Оба партнера затряслись от смеха, и у Флеша скрипка выскользнула из под подбородка. Все превратилось в самое веселое исполнение Шуберта, какое только приходилось видеть. За кулисами, еще хохоча, они обещали не только всегда приносить мне все ноты, но, если понадобится, даже виолончель.
***
В моей педагогической деятельности возникали острые проблемы, требовавшие разрешения. Я знал, как заставить служить искусству учащихся, обладавших ярким темпераментом: их я учил, как использовать свои эмоции. Но лишенные воображения, холодноватые были так же мало приспособлены для своей профессии, как (да позволено мне будет сказать!) слишком эмоциональные дантисты - для своей.
Я попал в трудное положение с одним студентом, которого особенно любил.
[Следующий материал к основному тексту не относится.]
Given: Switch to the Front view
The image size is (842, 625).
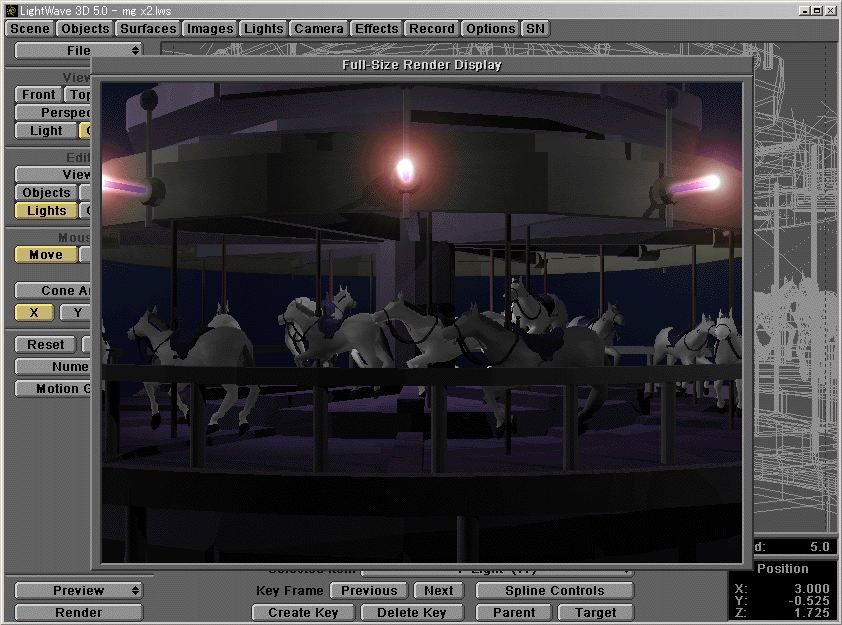Looking at the screenshot, I should coord(37,94).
Его талант покорил меня. Эмоциональный, с хорошим вкусом, обладавший отличными специфическими качествами инструменталиста, он, как мне думалось, был прирожденным виртуозом. Никогда так страстно я не стремился передать другому все, что знал сам.
Рассчитывая еще больше пояснить свои замыслы примерами, я играл ему на уроках, неоднократно повторяя отдельные эпизоды и целиком пьесы, которые он разучивал. Я критиковал, хвалил, анализировал и снова играл, стараясь (и временами добиваясь этого) превзойти самого себя. Чем усерднее я трудился, тем менее довольным он казался. Он играл хуже и хуже, и процесс этот от урока к уроку становился заметнее, пока все его основные достоинства почти не исчезли. Сердце разрывалось, когда я наблюдал этот упадок, и, не будучи в состоянии найти причину, испытывал особое чувство смятения и своей вины. Почему другие, менее одаренные студенты делали великолепные успехи, тогда как он, пользовавшийся, быть может, более содержательными уроками, чувствовал себя подавленным и не двигался вперед? Необходимо было найти причину. Однажды бессонной ночью, когда я думал о моей неудаче, меня внезапно осенила мысль: не в моей ли чрезмерной горячности беда? Играя ему по любому поводу, не отнимал ли я у него надежду успешно соревноваться со мной?
На следующем уроке в моей игре было не меньше промахов, чем в его собственной. И глядя, как оживилось его лицо, я понял, что стою на верном пути. Отныне уроки стали продолжительными и частыми. Я умышленно продолжал играть хуже и хуже, а он приобретал все большую уверенность. Его успехи были поразительными. И ни с чем нельзя было сравнить мое удовлетворение педагога, когда после блестящего выступления на выпускном экзамене он сказал товарищам: "Пятигорский, безусловно, прекрасный преподаватель, но что за никудышный виолончелист!"